Required action
In the data below, the answer is the run of lines from the line containing "This screenshot has width=967, height=460." through the line containing "Click the Portfölj", both included; print it exactly and nothing else.
:: Dataset entries
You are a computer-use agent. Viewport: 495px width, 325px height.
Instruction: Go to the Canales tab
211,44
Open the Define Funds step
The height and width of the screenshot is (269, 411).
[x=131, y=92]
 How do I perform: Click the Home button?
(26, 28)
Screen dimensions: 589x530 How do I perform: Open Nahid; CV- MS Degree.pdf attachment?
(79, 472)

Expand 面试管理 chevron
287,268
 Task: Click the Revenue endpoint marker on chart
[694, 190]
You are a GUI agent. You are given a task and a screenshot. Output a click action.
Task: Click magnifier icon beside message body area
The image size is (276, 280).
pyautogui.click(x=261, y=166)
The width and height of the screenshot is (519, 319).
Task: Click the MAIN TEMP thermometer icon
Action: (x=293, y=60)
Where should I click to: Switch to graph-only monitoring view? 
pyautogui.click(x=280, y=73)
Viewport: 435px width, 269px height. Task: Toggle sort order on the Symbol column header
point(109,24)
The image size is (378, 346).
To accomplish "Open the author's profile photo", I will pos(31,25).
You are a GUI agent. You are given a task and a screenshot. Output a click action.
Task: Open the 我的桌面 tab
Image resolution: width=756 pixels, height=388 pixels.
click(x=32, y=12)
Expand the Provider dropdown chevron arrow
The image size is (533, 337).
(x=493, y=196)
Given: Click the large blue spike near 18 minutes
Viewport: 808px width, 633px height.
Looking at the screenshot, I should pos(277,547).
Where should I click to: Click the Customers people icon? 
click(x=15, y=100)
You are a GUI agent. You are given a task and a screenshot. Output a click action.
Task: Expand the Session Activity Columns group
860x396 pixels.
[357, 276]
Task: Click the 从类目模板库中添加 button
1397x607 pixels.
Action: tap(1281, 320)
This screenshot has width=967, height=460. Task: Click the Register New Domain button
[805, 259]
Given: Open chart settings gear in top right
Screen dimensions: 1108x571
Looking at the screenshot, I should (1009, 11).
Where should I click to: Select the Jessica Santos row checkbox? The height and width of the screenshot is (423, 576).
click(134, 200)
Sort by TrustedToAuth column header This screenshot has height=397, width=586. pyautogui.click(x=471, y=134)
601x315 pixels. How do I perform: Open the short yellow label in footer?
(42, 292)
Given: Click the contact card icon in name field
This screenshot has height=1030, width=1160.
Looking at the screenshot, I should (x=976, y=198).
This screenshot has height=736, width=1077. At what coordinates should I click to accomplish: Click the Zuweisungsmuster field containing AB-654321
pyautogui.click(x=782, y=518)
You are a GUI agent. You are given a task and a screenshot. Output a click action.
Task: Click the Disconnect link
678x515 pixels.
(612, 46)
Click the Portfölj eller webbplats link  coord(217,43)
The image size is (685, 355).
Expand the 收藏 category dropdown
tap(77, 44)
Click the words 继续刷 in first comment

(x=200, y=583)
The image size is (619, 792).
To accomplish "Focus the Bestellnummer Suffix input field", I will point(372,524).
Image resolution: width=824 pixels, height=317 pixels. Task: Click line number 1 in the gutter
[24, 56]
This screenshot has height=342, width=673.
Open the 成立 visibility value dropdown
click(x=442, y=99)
::::
Exercise response
This screenshot has width=967, height=460. Task: Click the Register New Domain button
[805, 259]
Given: Open chart settings gear in top right
Screen dimensions: 1108x571
Looking at the screenshot, I should (1009, 11).
Where should I click to: Select the Jessica Santos row checkbox? The height and width of the screenshot is (423, 576).
click(134, 200)
Sort by TrustedToAuth column header This screenshot has height=397, width=586. pyautogui.click(x=471, y=134)
601x315 pixels. How do I perform: Open the short yellow label in footer?
(42, 292)
Given: Click the contact card icon in name field
This screenshot has height=1030, width=1160.
Looking at the screenshot, I should (x=976, y=198).
This screenshot has height=736, width=1077. At what coordinates should I click to accomplish: Click the Zuweisungsmuster field containing AB-654321
pyautogui.click(x=782, y=518)
You are a GUI agent. You are given a task and a screenshot. Output a click action.
Task: Click the Disconnect link
678x515 pixels.
(612, 46)
Click the Portfölj eller webbplats link  coord(217,43)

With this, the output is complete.